It’s All Starting to Make Sense…

Since accepting the position as the Head-Lady-In-Charge around these parts I have been forced to realize some truths:

1) Stay-at-home mom = easy access to food pantry and Cheez Its… All. Day. Long.

2) Stay-at-home mom = growing collection of yoga pants.

3) Stay-at-home mom = slight addiction to online shopping.

4) Stay-at-home mom = dishes, laundry, vacuuming, dishes, laundry, vacuuming…

Having accepted these truths should make the reality of my at-home life a little bit easier to grasp but I will say that sometimes even my own steadfast foundation gets rocked.

Take the above picture for instance. To the untrained eye it would appear to simply be a frying pan on top of the stove. But wait! If you look a little bit closer you will notice not one, not two, but three spatulas resting contentedly in the unwashed egg pan. What you can’t see is a kitchen that has already been scrubbed from top to bottom due in large part to a Real Housewives of Atlanta marathon.

So at this point I am staring down a dirty egg pan. Upon further investigation I learn that Jer was hungry and fried himself two eggs. In that pan. With those spatulas. All three. For two eggs.

So, like any good boss I inquire as to the purpose of all three spatulas and why they were waiting for me. To clean. In my already cleaned kitchen.

According to Jer:

One spatula was used to spread cooking oil around the “non stick” pan so as to avoid sticking eggs.

One spatula was supposed to be used to flip said eggs but was determined to be too stiff to effectively do its job.

One spatula was used to effectively flip said eggs.

All three spatulas and the egg pan were left on the cooking surface awaiting a specialized sanitization procedure…otherwise known as “washing the dish.” A procedure in which Jer, apparently has not yet been certified.

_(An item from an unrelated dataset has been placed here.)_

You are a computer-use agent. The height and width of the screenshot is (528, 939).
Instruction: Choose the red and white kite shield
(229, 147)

It’s all starting to make sense to me.

Mindy

“Do You Think You Can You Keep It Like This?”

I’m a fairly clean person. And, although I pride myself on squeaky clean bits’n pieces, it is not of a hygienic nature that I am speaking today.

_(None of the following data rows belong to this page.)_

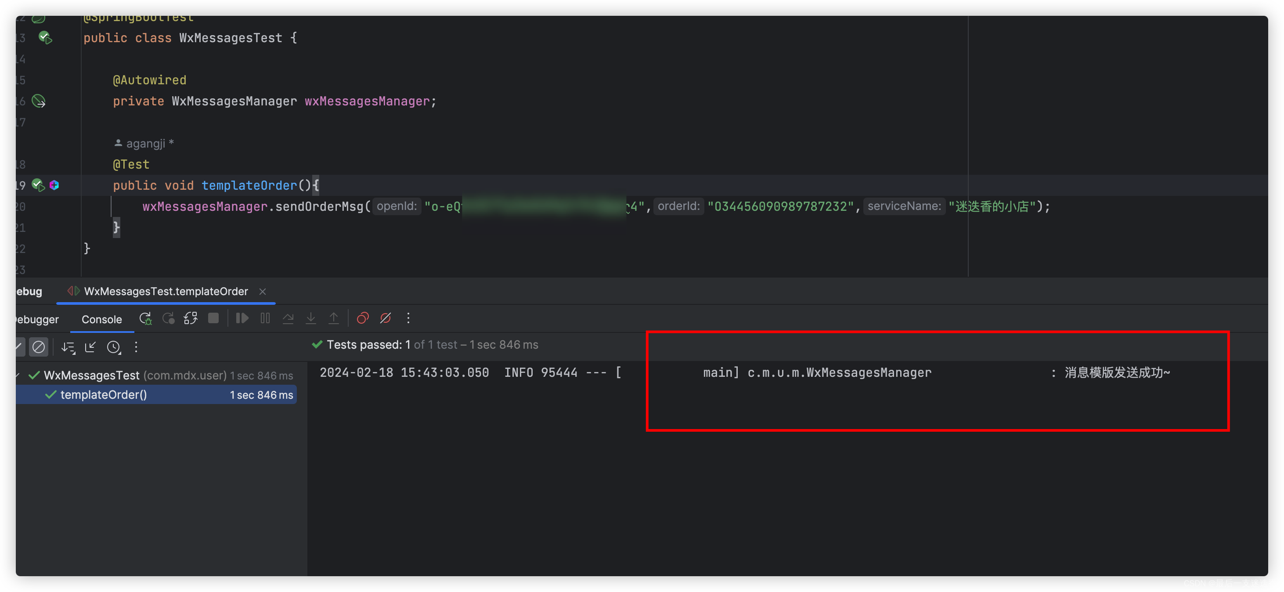Click the clear console output icon
Image resolution: width=1284 pixels, height=592 pixels.
(39, 348)
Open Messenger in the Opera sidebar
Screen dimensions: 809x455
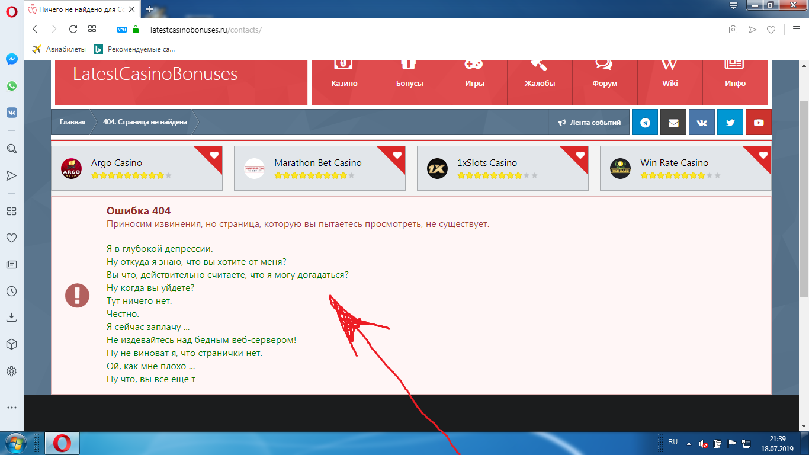11,59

I’m a bit “Type A” when it comes to keeping my house neat and tidy. I’m not so much concerned with the nooks and crannies as I am making sure that at first glance, things look put in their place. And, as I’m sure you’re already aware, I have a 7 year-old daughter and a 3 year-old son who, I feel, have been placed here as cohorts to some super-spy conglomerate who’s sole mission is to determine the point in time at which the mixture of teensy lego pieces stuck to the bottoms of my socks, Barbie cars placed throughout the house in precarious ankle-breaking positions and Pop Tart edges glued to the remote control will cause me to spontaneously implode (or explode, obviously whichever is more dramatic.) To simplify it: my kids are trying various methods to drive me cuckoo. And they’re getting close.

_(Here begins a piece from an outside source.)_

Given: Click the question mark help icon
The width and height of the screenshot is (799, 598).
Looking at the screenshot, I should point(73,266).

That all being said, there have been places in my house that have been grossly neglected. If it can be shut behind a door it has most likely been thrown to the wayside until I am ready to fully deal with the disorder. I have had to come to terms with the fact that my “super-spy” children take up 23 1/2 of my 24 allotted hours on a daily basis, and therefore, some things have to be pushed to the back burner. And I was 100% certain that Jer supported me in this belief.

Apparently, I was wrong.

Have you ever sent your husband to Costco for milk and contact solution and he comes home with milk, eye drops (hey…he thought you meant eye drops) and a set of 15 plastic organizational shoeboxes? Well, I have.

Jer decided he simply had to “do something” about the pantry. He couldn’t stand the mishmash of Kellogg’s cereal boxes and antacid tablets. And I will admit, the pantry is a wasteland. It’s four shelves containing anything from cookbooks to cough syrup to Swiss Cake Rolls (these being a problem entirely unto themselves, but I won’t get into that.) And, I kind of agree with Jer that it’s a hot mess. But. As I mentioned before, I’m a busy lady. And as far as Jer having a huge opinion on the matter, the dude has zero credibility in the “clean and orderly” department. His monstrosity, also known as the garage, has a reputation for swallowing household items and could qualify as a front runner for any episode of “How Clean Is Your House?”. The dude really has no room to preach.

So, basically, here’s my “disorderly” husband attempting to school me on previously unrealized organizational opportunities. In my kitchen. My ‘hood.

Jer spent approximately 3 hours moving various sundries and dry goods into plastic shoeboxes, throwing an occasional smirk my way. There was groaning and tsking and verbal disdain. There was sweating and cursing and a whole lot of flying cardboard.

It was painful. And oddly, kind of sexy.

And, when it was all said and done, as if to pour salt in my already festering wound, Jer brought me into the kitchen for a formal tour of my new pantry.

“And this and this go here…blah…blah…blah…pfft…pfft…pfft.” I managed to tune out most of what he said until I heard the following statement.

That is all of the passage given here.